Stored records

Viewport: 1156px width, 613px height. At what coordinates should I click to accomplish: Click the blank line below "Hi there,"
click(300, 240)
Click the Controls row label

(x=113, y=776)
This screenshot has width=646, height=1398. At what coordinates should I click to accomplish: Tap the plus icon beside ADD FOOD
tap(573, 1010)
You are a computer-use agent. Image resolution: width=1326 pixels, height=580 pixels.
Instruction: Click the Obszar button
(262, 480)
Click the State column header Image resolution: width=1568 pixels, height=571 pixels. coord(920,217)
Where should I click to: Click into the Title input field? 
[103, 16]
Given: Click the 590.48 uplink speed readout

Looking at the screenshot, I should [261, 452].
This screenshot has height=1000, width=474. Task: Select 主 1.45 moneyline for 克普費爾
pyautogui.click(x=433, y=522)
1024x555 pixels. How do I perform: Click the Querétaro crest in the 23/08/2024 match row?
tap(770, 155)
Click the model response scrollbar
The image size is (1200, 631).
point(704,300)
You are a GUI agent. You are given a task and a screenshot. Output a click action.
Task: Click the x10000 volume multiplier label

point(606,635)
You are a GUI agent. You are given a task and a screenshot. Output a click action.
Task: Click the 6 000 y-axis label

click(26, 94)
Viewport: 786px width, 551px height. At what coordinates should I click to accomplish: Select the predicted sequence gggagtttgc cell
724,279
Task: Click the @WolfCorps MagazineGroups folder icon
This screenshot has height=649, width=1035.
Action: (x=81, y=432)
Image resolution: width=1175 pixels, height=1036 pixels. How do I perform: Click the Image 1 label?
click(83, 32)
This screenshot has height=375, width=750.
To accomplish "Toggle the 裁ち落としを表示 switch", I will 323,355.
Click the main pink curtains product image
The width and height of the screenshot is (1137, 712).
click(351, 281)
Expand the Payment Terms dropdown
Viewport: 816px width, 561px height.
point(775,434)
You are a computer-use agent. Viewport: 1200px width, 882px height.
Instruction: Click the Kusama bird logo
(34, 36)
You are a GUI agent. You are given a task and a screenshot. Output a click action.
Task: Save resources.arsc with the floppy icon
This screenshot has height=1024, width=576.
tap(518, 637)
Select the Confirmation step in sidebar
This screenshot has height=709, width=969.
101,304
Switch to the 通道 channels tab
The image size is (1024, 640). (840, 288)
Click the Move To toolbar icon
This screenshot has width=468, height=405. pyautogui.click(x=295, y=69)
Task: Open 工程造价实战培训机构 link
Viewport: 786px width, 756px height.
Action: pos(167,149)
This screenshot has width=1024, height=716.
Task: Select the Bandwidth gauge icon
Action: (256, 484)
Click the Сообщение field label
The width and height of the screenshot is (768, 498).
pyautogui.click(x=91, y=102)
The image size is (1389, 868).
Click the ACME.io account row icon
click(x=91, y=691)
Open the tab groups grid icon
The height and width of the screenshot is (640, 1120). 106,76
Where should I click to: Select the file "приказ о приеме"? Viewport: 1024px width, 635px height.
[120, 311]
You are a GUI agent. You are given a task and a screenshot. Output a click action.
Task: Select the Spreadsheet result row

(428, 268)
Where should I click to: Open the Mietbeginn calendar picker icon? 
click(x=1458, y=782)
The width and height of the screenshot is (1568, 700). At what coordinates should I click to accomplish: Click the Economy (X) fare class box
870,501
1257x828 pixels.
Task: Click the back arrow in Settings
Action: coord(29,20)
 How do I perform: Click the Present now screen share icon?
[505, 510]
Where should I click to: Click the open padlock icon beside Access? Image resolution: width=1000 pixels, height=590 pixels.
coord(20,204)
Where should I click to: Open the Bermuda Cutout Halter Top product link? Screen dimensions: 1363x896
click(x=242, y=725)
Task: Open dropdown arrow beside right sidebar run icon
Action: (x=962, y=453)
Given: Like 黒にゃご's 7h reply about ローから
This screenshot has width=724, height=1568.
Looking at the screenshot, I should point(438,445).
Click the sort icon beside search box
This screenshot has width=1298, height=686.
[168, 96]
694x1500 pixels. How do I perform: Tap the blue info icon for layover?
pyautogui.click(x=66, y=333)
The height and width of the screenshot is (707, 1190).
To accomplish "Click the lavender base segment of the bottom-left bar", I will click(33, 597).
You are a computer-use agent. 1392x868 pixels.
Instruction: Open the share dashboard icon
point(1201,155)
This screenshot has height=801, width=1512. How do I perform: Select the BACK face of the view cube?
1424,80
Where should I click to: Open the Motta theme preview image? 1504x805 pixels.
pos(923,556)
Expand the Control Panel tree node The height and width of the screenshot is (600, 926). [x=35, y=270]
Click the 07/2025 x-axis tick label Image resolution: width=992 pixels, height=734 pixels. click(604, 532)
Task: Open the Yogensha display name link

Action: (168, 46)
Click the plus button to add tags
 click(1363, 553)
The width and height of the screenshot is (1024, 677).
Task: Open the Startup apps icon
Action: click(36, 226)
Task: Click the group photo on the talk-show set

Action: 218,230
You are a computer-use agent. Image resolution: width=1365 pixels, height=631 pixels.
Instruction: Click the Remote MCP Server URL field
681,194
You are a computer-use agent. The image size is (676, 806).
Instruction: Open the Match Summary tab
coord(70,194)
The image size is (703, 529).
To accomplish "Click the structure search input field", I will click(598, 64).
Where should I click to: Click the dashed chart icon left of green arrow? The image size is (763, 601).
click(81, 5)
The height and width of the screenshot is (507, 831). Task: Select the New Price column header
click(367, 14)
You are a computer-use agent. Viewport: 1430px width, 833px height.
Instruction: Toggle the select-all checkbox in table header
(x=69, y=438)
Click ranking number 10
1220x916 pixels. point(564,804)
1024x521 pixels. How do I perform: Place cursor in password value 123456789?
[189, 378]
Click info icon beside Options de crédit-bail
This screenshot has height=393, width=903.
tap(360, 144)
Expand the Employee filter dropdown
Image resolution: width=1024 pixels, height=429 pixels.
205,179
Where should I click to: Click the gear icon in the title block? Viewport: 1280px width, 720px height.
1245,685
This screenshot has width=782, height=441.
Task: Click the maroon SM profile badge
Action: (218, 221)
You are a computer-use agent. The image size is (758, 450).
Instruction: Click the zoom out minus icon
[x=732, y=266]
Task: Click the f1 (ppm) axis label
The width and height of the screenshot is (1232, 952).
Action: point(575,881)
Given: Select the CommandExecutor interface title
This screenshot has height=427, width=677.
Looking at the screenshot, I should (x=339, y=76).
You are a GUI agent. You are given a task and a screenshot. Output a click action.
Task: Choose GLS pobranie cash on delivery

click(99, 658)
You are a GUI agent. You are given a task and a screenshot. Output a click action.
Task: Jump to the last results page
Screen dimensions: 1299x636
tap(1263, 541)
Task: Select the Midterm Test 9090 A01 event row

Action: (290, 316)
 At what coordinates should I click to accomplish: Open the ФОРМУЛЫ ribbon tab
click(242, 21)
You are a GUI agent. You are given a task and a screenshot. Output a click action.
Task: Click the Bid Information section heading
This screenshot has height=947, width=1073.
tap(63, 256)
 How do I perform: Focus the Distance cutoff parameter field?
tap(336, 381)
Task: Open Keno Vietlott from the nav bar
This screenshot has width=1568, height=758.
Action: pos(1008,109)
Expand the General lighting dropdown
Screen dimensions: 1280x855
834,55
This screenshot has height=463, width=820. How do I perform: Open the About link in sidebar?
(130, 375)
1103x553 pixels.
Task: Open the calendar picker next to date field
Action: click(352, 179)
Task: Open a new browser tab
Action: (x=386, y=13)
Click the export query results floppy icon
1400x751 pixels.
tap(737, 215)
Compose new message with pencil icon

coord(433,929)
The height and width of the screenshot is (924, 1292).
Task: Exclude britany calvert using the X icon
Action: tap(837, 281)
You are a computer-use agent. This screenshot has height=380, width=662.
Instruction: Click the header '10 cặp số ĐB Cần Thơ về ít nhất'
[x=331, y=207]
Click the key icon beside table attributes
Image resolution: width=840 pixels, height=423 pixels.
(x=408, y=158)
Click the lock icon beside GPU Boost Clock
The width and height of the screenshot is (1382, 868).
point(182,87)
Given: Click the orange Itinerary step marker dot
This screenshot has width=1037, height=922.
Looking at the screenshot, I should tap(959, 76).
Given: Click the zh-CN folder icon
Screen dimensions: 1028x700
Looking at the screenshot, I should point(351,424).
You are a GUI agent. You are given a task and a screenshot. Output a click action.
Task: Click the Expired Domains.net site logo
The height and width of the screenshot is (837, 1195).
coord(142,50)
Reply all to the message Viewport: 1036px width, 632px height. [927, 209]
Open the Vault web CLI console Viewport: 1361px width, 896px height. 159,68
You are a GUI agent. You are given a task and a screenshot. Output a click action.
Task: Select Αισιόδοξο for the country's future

**What you will do**
Copy each line above containing the string "computer".

**Solution to the exercise**
You are a computer-use agent. Image resolution: width=1326 pixels, height=580 pixels.
You are a computer-use agent. Viewport: 1200px width, 882px height.
You are a computer-use agent. 1392x868 pixels.
You are a computer-use agent. Image resolution: width=1365 pixels, height=631 pixels.
You are a computer-use agent. The image size is (676, 806).
You are a computer-use agent. Viewport: 1430px width, 833px height.
You are a computer-use agent. The image size is (758, 450).
You are a computer-use agent. This screenshot has height=380, width=662.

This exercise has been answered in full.